- **WORK TO COMPLETE**:
Please take the piece on phylloxera in Champagne further, starting right after its last sentence.

Phylloxera in Champagne

Phylloxera-sign-3-300I came across this sign recently when I passed through the village of Villers-Marmery and it prompted me to do a little research into what happened in Champagne a century and more ago when phylloxera devasted the vineyards.


It’s been such a long time since the phylloxera catastrophe ( no that’s not too strong a word) laid waste the vineyards not just in France but across the whole of Europe that many people these days have never even heard the word  let alone know what it means.
Phylloxera (Daktulosphaira vitifoliae  to give it its scientific name – it is also known as Phylloxéra vastatrix) is a small insect that attacks the roots of vines and eventually so weakens the plant that it dies.

Phylloxera-sign-1-300It is believed that the bug somehow made its way across the Atlantic Ocean from the USA, possibly in a consignment of timber or some other wooden product. The insect was first notice in France in 1868 in the Languedoc and from there it spread across pretty much the entire country and into other countries. Its effects were disastrous; it destroyed huge swathes of vineyard and there was very little that the vignerons could do to stop it.


Throughout the 1870s the Champagne vineyards were not affected and the champenois must have hoped that they would somehow escape the ravages of phylloxera, but in 1880 the first sighting of the bug was confirmed in the village of Chassins-Trélou in La Vallee de la Marne. From there it spread in 1882 to Le-Mesnil-sur-Oger in la Côte des Blancs and the following year it arrived in the vineyards of Epernay and eventually was spotted in La Montagne de Reims in 1904.

- **Stored dataset items**:

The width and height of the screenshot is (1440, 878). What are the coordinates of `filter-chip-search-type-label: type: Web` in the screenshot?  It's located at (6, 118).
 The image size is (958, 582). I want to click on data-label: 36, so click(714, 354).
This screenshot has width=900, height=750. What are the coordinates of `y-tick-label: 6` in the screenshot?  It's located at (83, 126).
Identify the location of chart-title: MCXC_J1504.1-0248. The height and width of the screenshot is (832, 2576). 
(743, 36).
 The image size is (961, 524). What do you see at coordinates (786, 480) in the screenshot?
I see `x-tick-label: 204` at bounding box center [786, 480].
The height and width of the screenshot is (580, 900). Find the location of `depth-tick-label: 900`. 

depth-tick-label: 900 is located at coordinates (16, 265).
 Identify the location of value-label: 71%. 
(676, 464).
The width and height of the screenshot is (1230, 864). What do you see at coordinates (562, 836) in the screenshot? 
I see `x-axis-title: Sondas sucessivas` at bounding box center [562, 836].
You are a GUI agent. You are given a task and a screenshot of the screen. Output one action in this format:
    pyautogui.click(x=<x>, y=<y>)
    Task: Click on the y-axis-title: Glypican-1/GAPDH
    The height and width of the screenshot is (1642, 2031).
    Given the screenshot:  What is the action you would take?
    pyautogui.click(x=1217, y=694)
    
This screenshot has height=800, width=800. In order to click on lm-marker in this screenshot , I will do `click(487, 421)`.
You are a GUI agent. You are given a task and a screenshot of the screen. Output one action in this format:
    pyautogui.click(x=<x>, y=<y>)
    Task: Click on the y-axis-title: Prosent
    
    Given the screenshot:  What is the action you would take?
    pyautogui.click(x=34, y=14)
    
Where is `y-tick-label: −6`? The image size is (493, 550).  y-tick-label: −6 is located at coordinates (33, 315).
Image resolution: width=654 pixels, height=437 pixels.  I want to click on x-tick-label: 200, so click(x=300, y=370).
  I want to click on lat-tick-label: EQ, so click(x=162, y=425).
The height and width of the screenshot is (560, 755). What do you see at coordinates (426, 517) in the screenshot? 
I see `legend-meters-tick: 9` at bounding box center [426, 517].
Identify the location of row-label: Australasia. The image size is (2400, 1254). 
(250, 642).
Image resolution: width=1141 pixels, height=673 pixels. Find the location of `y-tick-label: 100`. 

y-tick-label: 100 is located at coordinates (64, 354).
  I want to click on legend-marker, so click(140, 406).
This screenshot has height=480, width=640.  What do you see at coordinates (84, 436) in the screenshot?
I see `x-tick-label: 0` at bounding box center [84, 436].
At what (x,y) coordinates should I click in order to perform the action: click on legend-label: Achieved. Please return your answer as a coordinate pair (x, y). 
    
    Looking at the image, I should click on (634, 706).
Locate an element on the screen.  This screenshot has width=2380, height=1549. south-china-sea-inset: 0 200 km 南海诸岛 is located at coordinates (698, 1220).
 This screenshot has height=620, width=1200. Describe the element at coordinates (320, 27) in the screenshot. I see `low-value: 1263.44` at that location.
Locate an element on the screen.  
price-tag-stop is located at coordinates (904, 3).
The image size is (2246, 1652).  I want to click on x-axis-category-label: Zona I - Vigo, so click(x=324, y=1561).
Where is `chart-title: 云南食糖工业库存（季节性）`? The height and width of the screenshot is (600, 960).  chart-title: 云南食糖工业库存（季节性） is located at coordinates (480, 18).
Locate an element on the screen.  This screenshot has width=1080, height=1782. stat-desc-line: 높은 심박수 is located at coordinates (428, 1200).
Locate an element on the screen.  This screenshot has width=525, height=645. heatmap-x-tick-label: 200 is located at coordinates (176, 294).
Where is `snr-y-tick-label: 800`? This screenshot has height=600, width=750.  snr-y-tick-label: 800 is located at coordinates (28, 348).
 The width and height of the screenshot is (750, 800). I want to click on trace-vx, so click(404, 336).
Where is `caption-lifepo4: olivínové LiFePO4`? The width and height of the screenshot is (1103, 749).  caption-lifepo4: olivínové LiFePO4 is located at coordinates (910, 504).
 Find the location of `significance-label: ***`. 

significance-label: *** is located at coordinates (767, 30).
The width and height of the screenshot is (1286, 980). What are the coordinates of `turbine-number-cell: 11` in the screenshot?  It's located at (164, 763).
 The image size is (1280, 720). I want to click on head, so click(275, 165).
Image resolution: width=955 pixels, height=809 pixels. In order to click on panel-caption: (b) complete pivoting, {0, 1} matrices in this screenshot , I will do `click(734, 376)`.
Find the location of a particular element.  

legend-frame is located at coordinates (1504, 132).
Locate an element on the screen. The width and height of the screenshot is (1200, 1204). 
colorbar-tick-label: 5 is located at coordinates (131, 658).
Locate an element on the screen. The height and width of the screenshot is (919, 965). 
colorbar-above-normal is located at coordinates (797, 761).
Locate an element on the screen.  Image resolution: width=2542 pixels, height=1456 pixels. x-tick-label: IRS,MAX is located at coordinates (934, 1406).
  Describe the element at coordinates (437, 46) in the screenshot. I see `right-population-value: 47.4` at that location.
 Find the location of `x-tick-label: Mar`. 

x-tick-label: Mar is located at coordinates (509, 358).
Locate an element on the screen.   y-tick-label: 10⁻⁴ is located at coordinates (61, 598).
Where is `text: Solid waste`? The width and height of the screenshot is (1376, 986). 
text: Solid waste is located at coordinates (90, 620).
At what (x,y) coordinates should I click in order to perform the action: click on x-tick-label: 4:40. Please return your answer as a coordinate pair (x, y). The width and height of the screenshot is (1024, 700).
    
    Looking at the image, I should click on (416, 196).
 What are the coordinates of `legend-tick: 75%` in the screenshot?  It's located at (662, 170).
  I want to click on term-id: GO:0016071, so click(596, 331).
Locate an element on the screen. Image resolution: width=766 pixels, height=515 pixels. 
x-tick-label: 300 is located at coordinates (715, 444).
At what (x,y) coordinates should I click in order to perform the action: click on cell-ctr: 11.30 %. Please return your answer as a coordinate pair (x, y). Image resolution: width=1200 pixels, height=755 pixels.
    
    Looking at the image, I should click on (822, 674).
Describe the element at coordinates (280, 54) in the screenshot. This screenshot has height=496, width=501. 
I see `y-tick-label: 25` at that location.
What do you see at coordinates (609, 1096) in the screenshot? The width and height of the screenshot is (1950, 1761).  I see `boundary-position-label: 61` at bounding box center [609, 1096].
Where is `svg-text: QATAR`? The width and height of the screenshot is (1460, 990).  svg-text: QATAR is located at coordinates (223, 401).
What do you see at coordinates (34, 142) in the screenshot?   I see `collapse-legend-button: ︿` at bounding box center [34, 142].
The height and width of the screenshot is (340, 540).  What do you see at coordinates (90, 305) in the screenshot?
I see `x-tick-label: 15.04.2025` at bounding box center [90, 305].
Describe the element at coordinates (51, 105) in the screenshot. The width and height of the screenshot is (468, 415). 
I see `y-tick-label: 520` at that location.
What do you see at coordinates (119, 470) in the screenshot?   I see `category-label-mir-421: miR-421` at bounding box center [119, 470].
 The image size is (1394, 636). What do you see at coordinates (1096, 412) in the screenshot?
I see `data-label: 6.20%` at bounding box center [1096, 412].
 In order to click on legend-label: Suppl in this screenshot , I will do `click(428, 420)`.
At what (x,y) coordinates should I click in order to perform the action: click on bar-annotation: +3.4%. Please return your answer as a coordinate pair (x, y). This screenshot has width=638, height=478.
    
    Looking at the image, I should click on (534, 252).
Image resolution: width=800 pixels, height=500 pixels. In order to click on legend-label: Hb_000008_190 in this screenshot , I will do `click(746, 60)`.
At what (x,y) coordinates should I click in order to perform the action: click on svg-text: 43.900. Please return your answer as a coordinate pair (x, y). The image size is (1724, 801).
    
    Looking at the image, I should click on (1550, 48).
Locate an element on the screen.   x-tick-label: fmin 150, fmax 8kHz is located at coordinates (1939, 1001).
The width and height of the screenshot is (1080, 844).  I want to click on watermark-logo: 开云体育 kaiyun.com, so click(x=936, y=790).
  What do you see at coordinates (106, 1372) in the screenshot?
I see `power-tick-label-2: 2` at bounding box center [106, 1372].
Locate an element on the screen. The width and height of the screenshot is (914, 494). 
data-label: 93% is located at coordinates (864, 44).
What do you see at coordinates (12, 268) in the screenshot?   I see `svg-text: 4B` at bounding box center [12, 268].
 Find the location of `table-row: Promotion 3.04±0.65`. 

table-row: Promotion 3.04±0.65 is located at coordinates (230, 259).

- **RESPONSE AREA**:
To give you some idea of the progress of the pest 14 hectares in Champagne were infected in 1897, by 1900 the count was 600 hectares; two years later it was 2,000 hectares, 5,000 in 1907 and by the time the First World War broke out 6,500 hectares of vineyards in Champagne had been destroyed. It’s worth pointing out also that in those days there were only 12,000 hectares of vines planted in the whole of Champagne, so over half the region’s vines were ruined.


It was in the 1890s that the vignerons organised themselves in associations to try to figure out way to combat the infestation and the sign in the picture at the top of the page presumably dates back to that period.


As early as 1879 even before phylloxera was established in Champagne a committee  was set up to coordinate the fight against the pest. The majority of 26,000 registered vine growers, large and small,  joined the committee but in a sad turn of events the committee was disbanded because the vine growers suspected the large négociants of exploiting the situation to buy up, at knock-down prices, the vineyards that had been affected by phylloxera. Perhaps the collapse of the committee was predictable and inevitable given the tenor of the times. There was huge suspicion of the négociants which culminated not many years later in the riots in Aÿ in 1911.


A series of cool years at the end of the 19th century slowed down the onward march of phylloxera and perhaps people thought they would get off lightly, but when the spread of the bug resumed the vignerons found that there was no way of stopping the insects. They tried flooding the vineyards to drown them; they tried burning the vineyards, but equally to no effect. The method most widely tried was to treat the vines with carbon disulphide by injecting it into the soil with giant copper syringes. Unfortunately this was a case of the treatment being almost as bad as, or worse than, the disease itself. Carbon disulphide is highly toxic and highly inflammable too and definitely not something you want to go spreading in the soil, moreover it didn’t work either.


Fort-Chabrol-300The search for an effective treatment went on vigorously not least in the research centre set up by Raoul Chandon de Briailles in Fort Chabrol near Epernay. Eventually it was realised that American vines,  Vitis riparia or Vitis rupestris ,were immune, or at least resistant, to the predations of phlloxera and that by grafting  French vines Vitis vinifera  onto the American root stocks one could retain the characteristics of the European vines on a plant that would not succumb to phylloxera.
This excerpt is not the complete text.